When Canada unequivocally decided on its new prime minister on Monday night, it was sending a man back to his parents' house — in the best way possible.

Justin Trudeau, famously the son of Pierre Elliott and Margaret Trudeau, will soon become the 23rd prime minister of Canada (his dad was number 15). Though his father passed away in 2000, his mom was very much on hand to celebrate Justin's win Monday:

In an interview with CTV, Maggie immediately enthused, "I'm so proud. I've always known he was a leader — he always won, no matter what he took on ... I was so grateful that Canadians listened to him, because he was listening to them."

The event must have brought back plenty of memories for Margaret, who was by Pierre's side through his role as prime minister from 1968 to 1979:

Shown here in 1971

It's well-documented their relationship was tumultuous, and the couple eventually divorced in 1984. Margaret left the family in the 1970s and moved to New York, and was famously photographed partying at Studio 54. As Jonathan Kay writes in the Walrus, "Lots of boys endure 'yo momma' taunts. Not all of them come with a glossy, full-colour appendix."

Justin and his mother have now mended their fences, and it seems he looks to her for guidance.

That's just one of the reasons why she can help her son so much in his new role as leader of the country — she's been there, and she knows firsthand just how difficult being part of the prime minister's family can make one's life.

But perhaps most importantly, she's also outspoken about her struggles with mental illness, announcing in 2006 that she'd been diagnosed with bipolar disorder, which she discusses at length in her memoir, "Changing My Mind."

As she told the CBC, "The main thing that triggered my depression was my isolation that was imposed on me by becoming the wife of the prime minister, and leaving my home, my family.
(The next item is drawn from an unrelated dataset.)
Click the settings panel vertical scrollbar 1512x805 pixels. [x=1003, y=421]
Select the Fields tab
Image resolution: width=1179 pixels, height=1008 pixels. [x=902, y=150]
I was young, very young, and very naive, and very hopeful and enthusiastic about my wonderful new life, but it was the loneliness and the lack of being able to properly relate to people."

Justin has also been quite up front about his mother's struggles, saying he's used them as inspiration in his own career.

"I was very much inspired by her. Inspired by her own courage in stepping forward and sharing this [information about her diagnosis,]" he told a crowd at Toronto's Reference Library last year. "That level of candour and strength was, to be quite honest, was something that really truly taught me a lot about the strength that can come through vulnerability."

It's easy to see that influence reflected in the policies Trudeau promised during his campaign, including money directed toward mental health services, particularly for veterans, as well as "new centres of excellence" for mental health, reported in the National Post.

As Trudeau steps into his new role as prime minister, we'll be watching with great hope for more attention paid to this important and highly relevant issue.